Large coordinate kernel attention network for lightweight image super-resolution

The multi-scale receptive field and large kernel attention (LKA) module have been shown to significantly improve performance in the lightweight image super-resolution task. However, existing lightweight super-resolution (SR) methods seldom pay attention to designing efficient building block with multi-scale receptive field for local modeling, and their LKA modules face a quadratic increase in computational and memory footprints as the convolutional kernel size increases. To address the first issue, we propose the multi-scale blueprint separable convolutions (MBSConv) as highly efficient building block with multi-scale receptive field, it can focus on the learning for the multi-scale information which is a vital component of discriminative representation. As for the second issue, we revisit the key properties of LKA in which we find that the adjacent direct interaction of local information and long-distance dependencies is crucial to provide remarkable performance. Thus, taking this into account and in order to mitigate the complexity of LKA, we propose a large coordinate kernel attention (LCKA) module which decomposes the 2D convolutional kernels of the depth-wise convolutional layers in LKA into horizontal and vertical 1-D kernels. LCKA enables the adjacent direct interaction of local information and long-distance dependencies not only in the horizontal direction but also in the vertical.
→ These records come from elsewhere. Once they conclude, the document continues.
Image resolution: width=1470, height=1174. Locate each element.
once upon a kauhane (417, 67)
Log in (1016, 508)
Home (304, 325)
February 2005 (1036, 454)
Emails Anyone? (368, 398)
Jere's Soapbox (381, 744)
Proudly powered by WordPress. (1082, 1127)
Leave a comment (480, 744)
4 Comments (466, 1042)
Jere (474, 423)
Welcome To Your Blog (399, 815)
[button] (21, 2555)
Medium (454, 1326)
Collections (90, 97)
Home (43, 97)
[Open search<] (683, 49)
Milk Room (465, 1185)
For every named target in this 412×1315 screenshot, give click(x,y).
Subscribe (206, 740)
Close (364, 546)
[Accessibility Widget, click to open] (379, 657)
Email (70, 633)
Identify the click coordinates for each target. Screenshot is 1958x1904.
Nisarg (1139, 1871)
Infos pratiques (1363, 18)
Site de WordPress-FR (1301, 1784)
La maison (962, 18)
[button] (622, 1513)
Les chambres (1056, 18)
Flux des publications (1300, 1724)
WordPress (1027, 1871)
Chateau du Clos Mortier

Besides, LCKA allows for the direct use of extremely large kernels in the depth-wise convolutional layers to capture more contextual information, which helps to significantly improve the reconstruction performance, and it incurs lower computational complexity and memory footprints. Integrating MBSConv and LCKA, we propose a large coordinate kernel attention network (LCAN).

翻译：多尺度感受野和大核注意力(LKA)模块已被证明能显著提升轻量级图像超分辨率任务的性能。然而，现有轻量级超分辨率方法很少关注设计具有多尺度感受野的高效构建模块用于局部建模，且其LKA模块面临随着卷积核尺寸增大而呈二次增长的计算与内存开销。针对第一个问题，我们提出多尺度蓝图可分离卷积(MBSConv)作为具有多尺度感受野的高效构建模块，该模块能够聚焦于多尺度信息的学习——这是判别性表征的关键组成部分。针对第二个问题，我们重新审视LKA的关键特性，发现局部信息与长距离依赖的邻域直接交互对实现卓越性能至关重要。基于此，为降低LKA复杂度，我们提出大核坐标注意力(LCKA)模块，该模块将LKA中深度可分离卷积层的二维卷积核分解为水平与垂直方向的一维核。LCKA不仅实现了水平方向，还实现了垂直方向上局部信息与长距离依赖的邻域直接交互。此外，LCKA允许在深度可分离卷积层中直接使用极大尺寸核以捕获更多上下文信息，这有助于显著提升重建性能，同时降低计算复杂度和内存开销。通过整合MBSConv与LCKA，我们提出大核坐标注意力网络(LCAN)。